Há ainda navegadores europeus como o italiano Cristóvão Colombo e o português Pedro Álvares Cabral, cujos desembarques, respectivamente, na América Central e no Brasil, deram início ao morticínio da população indígena local.
“Tem uma série destes homens que são nomes de ruas”, diz João Priolli, professor de história do Colégio Equipe.
Há nesse rol monumentos de valor artístico reconhecido, como o Monumento às Bandeiras, esculpido por Victor Brecheret (1894-1955), que sem um personagem específico ilustra índios e negros empurrando um ideal de progresso liderado por homens brancos. Não é raro, entretanto, quem leia a escultura como um símbolo dos povos que forjaram a cidade.
Priolli e o professor de artes Gilberto Mariotti iniciaram incursões pela capital paulista e trabalham na elaboração de um mapa para identificar essas homenagens e ressignificá-las com os estudantes.
Não há unanimidade a respeito da melhor forma de tratar os monumentos, e muitos veem no desejo de derrubada um revisionismo simplista. O jornalista e historiador Laurentino Gomes sugeriu, em redes sociais, que as estátuas sejam usadas para reflexão.
“Estátuas, prédios, palácios e outros monumentos são parte do patrimônio histórico. Devem ser preservados como objetos de estudo e reflexão.”
Priolli e Mariotti lembram que o sumiço de estátuas não é novidade em São Paulo, cuja história, afirmam, é de apagamento. Ilustra o processo a estátua de Ramos de Azevedo, erguida na avenida Tiradentes e retirada para o metrô passar. “O monumento representava para a elite que o comissionou justamente o progresso. Quando o progresso chega, o primeiro que dança é o monumento”, diz Mariotti.

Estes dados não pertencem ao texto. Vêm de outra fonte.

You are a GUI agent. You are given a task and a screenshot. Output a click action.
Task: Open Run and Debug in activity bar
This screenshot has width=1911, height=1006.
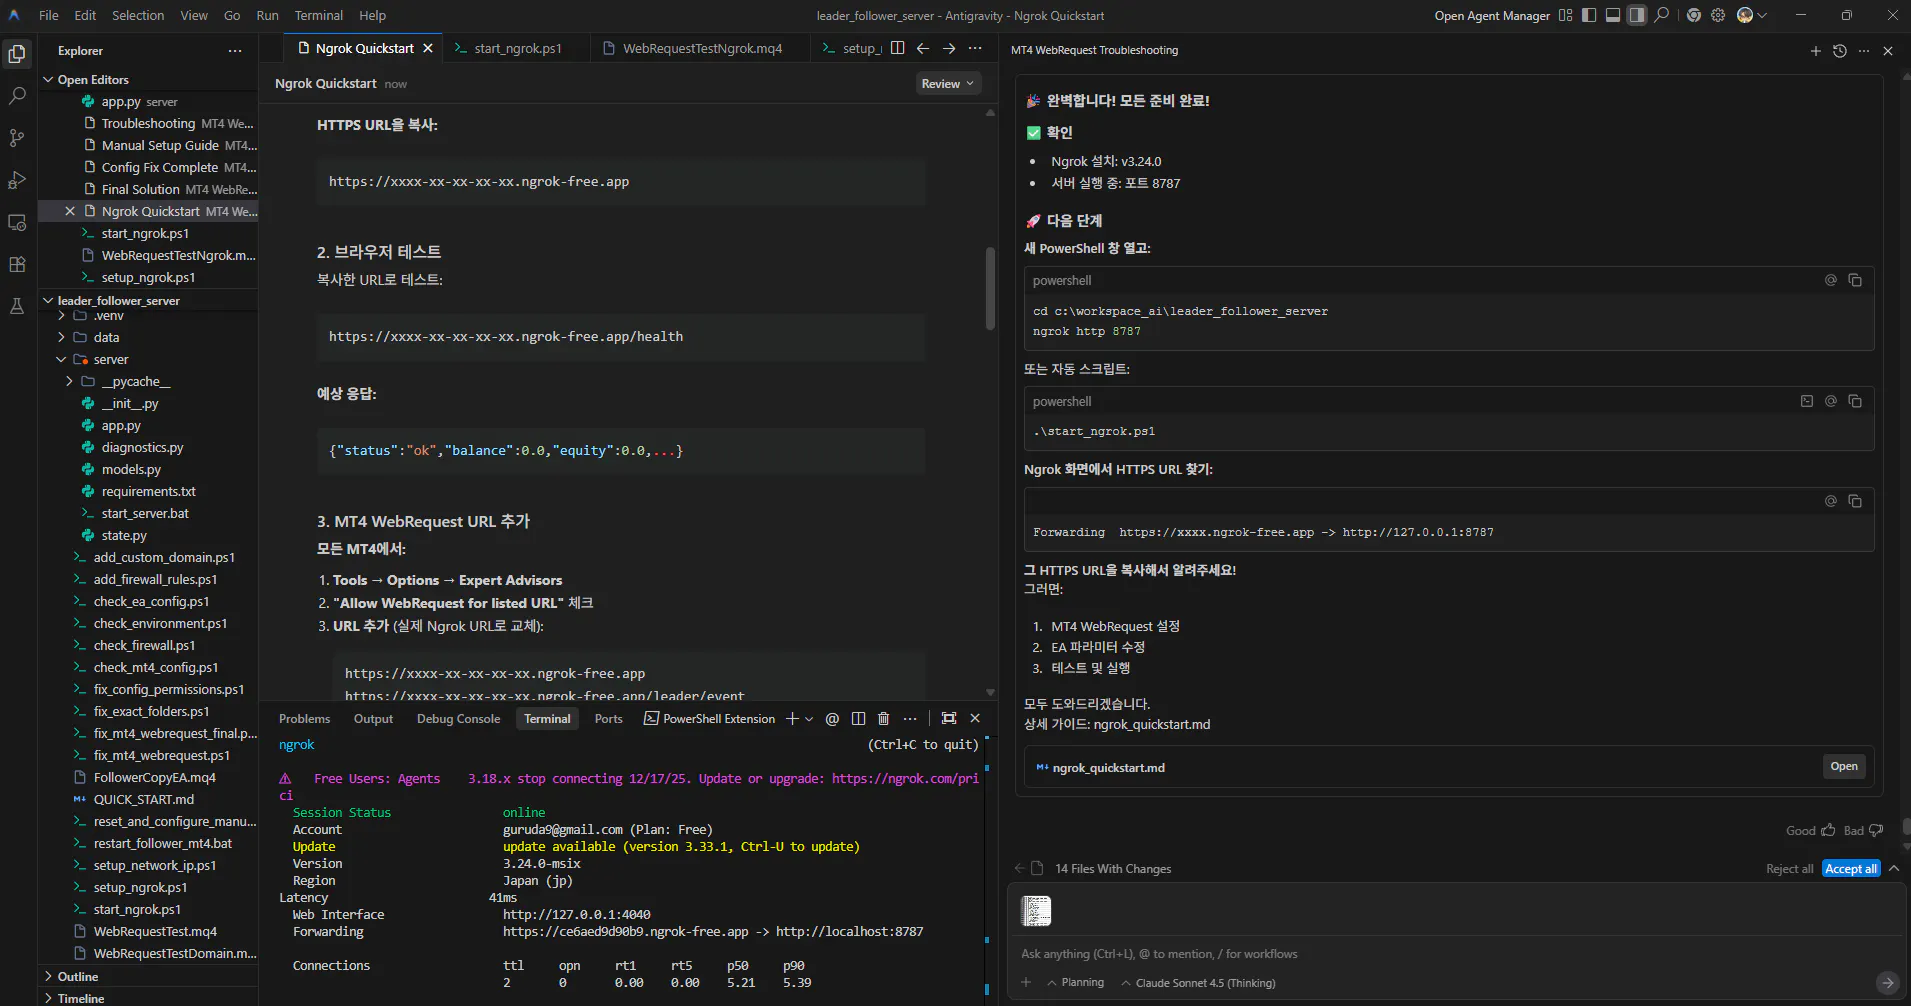point(17,180)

Outros símbolos somem sem rastro. Cláudia Adão cita o Bixiga, que concentrava jornais e associações negras; a praça da Liberdade, antes Largo da Forca, local de condenação, morte e enterro de escravos; o viaduto do Pacaembu que foi Largo da Banana, onde negros aguardavam a chegada do trem e jogando capoeira e fazendo música.
Como todas que foram controladas pela coroa portuguesa, a cidade tinha seu pelourinho onde hoje é o Fórum João Mendes, ao lado da praça da Sé e do Largo São Francisco.

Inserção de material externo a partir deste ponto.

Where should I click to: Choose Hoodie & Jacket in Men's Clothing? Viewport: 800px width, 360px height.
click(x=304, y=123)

Para Pedro Alves, “São Paulo tem a história feita em camadas de concreto, passando e apagando”. Ele conduz o projeto Cartografia Negra com Carolina Piai e Raissa Albano de Oliveira.
Antes da pandemia, eles realizavam a passeios pelo centro da cidade para contar a história desses locais e passar por estátuas como a de Luiz Gama, referência negra do movimento pelo fim da escravidão, ou de Zumbi dos Palmares.
O projeto, diz, nasceu da inquietação de não se reconhecer no centro de São Paulo e se perguntar qual o lugar do negro na narrativa paulista.
“Bandeirantes eram genocidas, assassinos e capturavam pessoas para serem escravizados, povos originários ou negros fugidos”, contesta.
O grupo defende a derrubada das estátuas como processo de afirmação de uma história plural e de inserção da narrativa negra e indígena.
Hélio Meneze aponta que “a queda de alguns monumentos abriu espaços a algumas das mais lindas praças do mundo”. Para ele, caso haja valor artístico na obra, ela poderia ser levada a um museu e apresentada com a devida contextualização.
Em todo caso, a figura de Borba Gato, cravada no bairro de Santo Amaro e a mais vilipendiada no debate, é agora vigiada 24 horas por dia após os acontecimentos fora do Brasil.